- EXERCISE AIM -
Copy out every line of the items below exactly as they appear, leaving out the pictures.

- Rows from a dataset -
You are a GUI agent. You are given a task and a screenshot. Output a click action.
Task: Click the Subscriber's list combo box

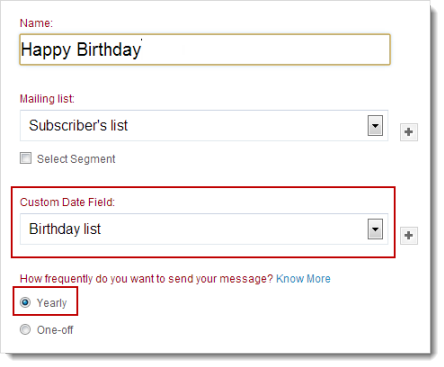[x=204, y=126]
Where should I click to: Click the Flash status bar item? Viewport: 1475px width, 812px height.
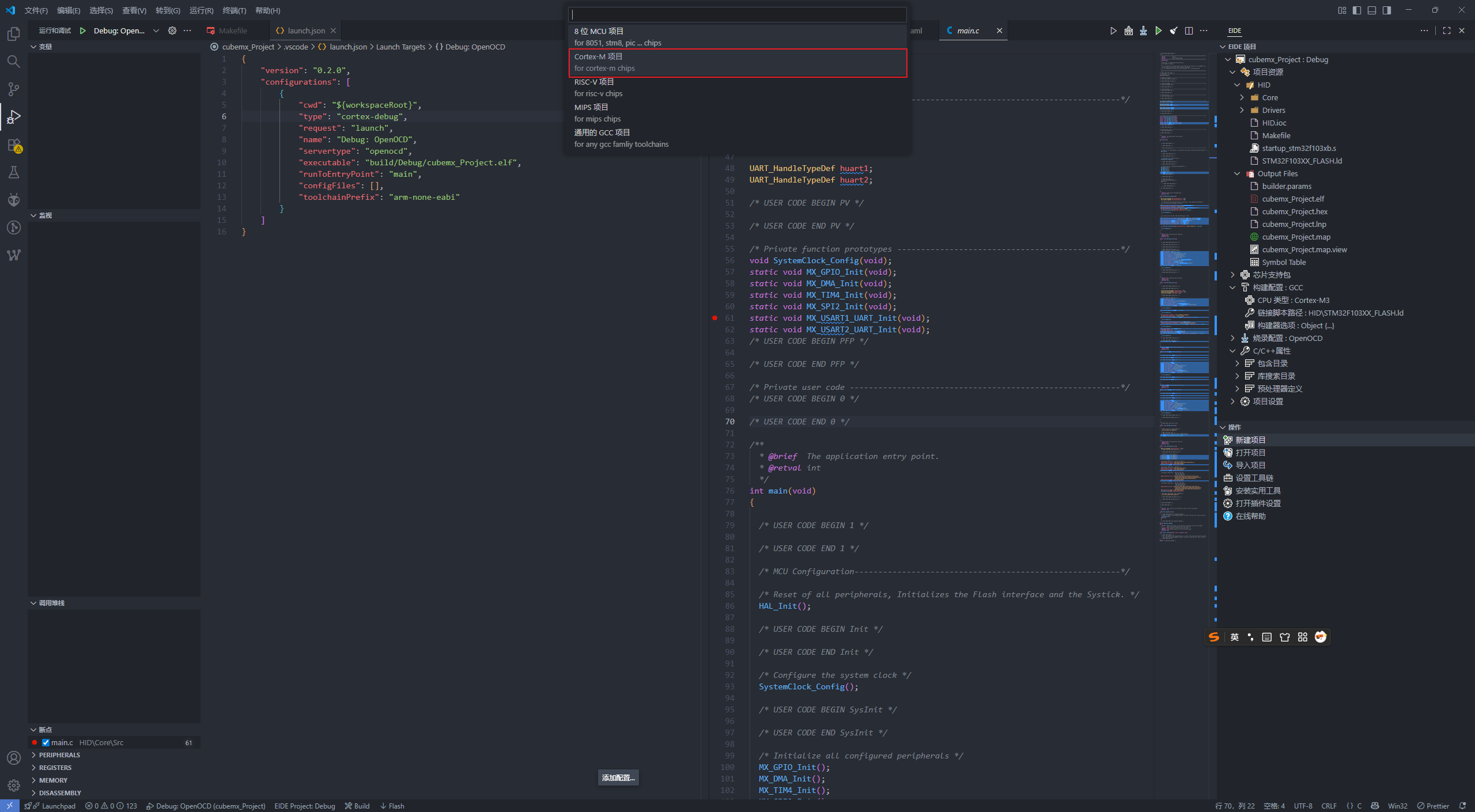[x=392, y=806]
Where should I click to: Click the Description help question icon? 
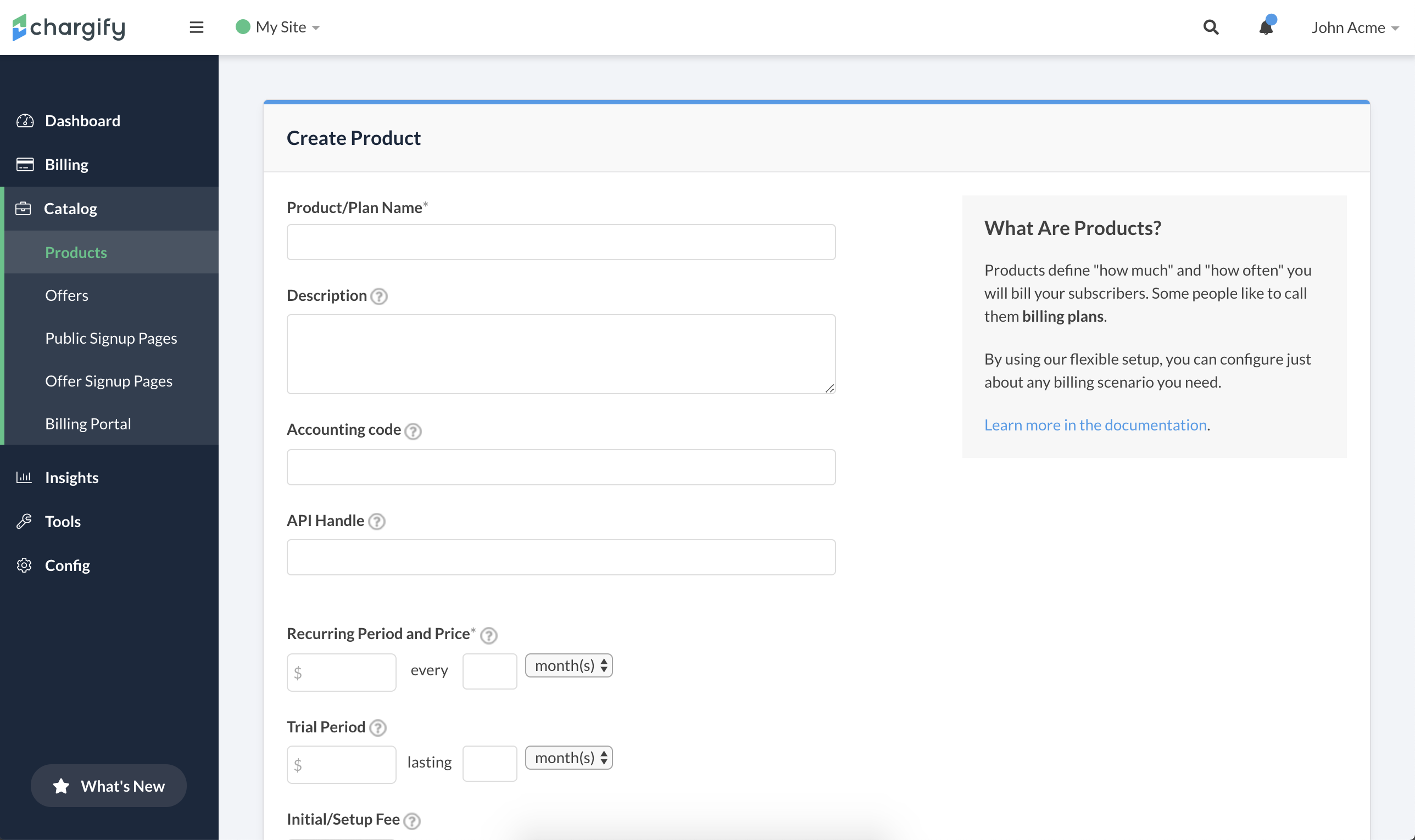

- OUTPUT FOR THIS EXERCISE -
You are a GUI agent. You are given a task and a screenshot. Output a click action.
Task: Click the Subscriber's list combo box

[x=204, y=126]
Where should I click to: Click the Flash status bar item? Viewport: 1475px width, 812px height.
[x=392, y=806]
Where should I click to: Click the Description help question icon? 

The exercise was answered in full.